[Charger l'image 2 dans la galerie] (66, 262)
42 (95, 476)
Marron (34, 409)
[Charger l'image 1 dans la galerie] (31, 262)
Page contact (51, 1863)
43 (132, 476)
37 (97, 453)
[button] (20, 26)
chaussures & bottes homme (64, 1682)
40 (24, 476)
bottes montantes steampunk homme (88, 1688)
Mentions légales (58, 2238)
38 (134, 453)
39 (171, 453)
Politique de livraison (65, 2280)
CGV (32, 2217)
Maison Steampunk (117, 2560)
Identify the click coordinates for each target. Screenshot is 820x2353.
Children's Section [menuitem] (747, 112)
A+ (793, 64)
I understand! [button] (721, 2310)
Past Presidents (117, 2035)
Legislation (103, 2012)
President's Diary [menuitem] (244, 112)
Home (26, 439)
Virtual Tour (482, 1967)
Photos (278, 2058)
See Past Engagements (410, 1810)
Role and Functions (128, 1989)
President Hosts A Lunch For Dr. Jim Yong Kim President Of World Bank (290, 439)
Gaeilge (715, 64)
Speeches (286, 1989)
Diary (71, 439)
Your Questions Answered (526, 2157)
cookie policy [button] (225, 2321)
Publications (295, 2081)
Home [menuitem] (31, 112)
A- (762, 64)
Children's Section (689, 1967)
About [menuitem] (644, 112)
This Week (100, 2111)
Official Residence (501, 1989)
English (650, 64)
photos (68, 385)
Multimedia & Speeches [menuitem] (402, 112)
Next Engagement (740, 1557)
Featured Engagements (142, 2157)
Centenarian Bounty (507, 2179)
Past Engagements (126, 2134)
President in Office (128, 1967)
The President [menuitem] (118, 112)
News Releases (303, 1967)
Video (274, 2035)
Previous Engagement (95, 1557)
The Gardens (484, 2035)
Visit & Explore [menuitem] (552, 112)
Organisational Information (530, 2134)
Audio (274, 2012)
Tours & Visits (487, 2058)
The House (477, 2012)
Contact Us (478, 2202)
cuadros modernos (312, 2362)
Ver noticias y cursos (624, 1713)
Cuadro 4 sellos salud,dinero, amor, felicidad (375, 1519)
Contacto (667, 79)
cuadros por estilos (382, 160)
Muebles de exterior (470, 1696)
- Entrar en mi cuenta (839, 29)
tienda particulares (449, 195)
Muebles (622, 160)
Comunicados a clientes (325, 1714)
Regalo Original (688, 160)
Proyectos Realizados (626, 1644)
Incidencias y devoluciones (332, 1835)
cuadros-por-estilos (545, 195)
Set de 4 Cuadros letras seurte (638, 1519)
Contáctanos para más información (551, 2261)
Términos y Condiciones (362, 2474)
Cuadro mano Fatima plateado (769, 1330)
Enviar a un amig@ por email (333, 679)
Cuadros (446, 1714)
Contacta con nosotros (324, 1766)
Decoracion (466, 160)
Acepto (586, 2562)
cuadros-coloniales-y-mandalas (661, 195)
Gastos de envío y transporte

## What the task requires
Set down, word for word, only the lines running from the line with "Contacta con nosotros (324, 1766)" to the last line of the listing above. Both of those lines belong in your answer.

## Exercise response
Contacta con nosotros (324, 1766)
Decoracion (466, 160)
Acepto (586, 2562)
cuadros-coloniales-y-mandalas (661, 195)
Gastos de envío y transporte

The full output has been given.